Tourism and Sports Minister Weerasak Kowsurat says current Thai hotel law allows individual property owners a maximum of four rental rooms that can accommodate a maximum of 20 guests. They can operate like a hotel or other accommodation providers without having to register as operators.
This is seen as a legal loophole and has led to a fast-growing number of condo and apartment units being rented to tourists, especially in Bangkok and other popular tourist destinations, as online booking and sharing platforms experience phenomenal growth, including Airbnb, Booking.com and Agoda.
Airbnb and Booking.com representatives could not be reached for comment.
Critics have said unregulated accommodation operators have contributed to the rise of visa overstayers and cross-border criminals using the country as a hiding outpost.

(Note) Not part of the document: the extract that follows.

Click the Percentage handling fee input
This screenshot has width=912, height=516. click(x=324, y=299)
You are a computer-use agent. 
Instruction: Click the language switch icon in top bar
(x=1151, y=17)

According to Supawan, Thailand has about 300,000 to 400,000 licensed hotel rooms but the actual number of hotel rooms and other rentals being used is thought to be double those figures.
A huge but largely unknown number of hotels and other forms of accommodation are neither registered nor paying taxes properly, said Supawan.
This has negatively affected law-abiding hoteliers due to the widespread unfair competition.
“We have reported this situation to the government which is losing a lot of tax revenues from these unregistered hotel and accommodation providers,” she said.
Regarding Airbnb and similar private rental accommodation services, a court in Prachuap Khiri Khan province has ruled that renting out condo units to tourists is not legal.
Udom Srimaha-chota, vice president of the THA and a hotel owner in the tourist resort of Hua Hin in Prachuap Khiri Khan, recently submitted a letter to the province’s governor, urging local authorities to take legal action against those turning their condo units and other private properties into daily tourist accommodation.
Udom said some condo projects in Hua Hin and other nearby resort towns were also allowing tourists to stay in their unsold rooms and charged them on a daily basis, in violation of the hotel business law.
The unregulated service, says Udom, has led to safety, security and other problems for tourism and other authorities, since guests are not properly registered with local and immigration authorities. There is also no proper tax collection.
Many online and other advertisements promote condo units and apartment rooms as tourist accommodation in Hua Hin without having the proper licenses, Udom added.
On the sharing economy, Weerasak said the fast-growing trend among tourists to use online platforms such as Airbnb for accommodation had multiple consequences.
In his opinion, the sharing economy was supposed to enable people with surplus accommodation to rent it out but this was being widely abused.
“For example, you may rent out a room at your own house to guests but this has turned into a commercial activity for many people who buy or invest in multiple condo units and rent them out to tourists on a daily basis, just like hotels,” he said.
He admitted that there were legal loopholes in the Thai hotel business law, including an allowance for landlords to not need a hotel licence unless they had more than four rooms or guests exceeding a total of 20.
In response to this trend, authorities have encouraged unlicensed operators to report their guests to authorities, but enforcement of this has not been strict.
Weerasak also noted that licensed hotel operators had faced unfair competition from these operators, who should be required to report the names of their guests to immigration officials as well as pay local government fees and taxes.
Furthermore, said Weerasak, there was also the matter of protecting other condominium residents, in particular the neighbours of units being rented out daily, whose quality of life was negatively
affected by the activities and behaviour of guests and tourists staying at the same building.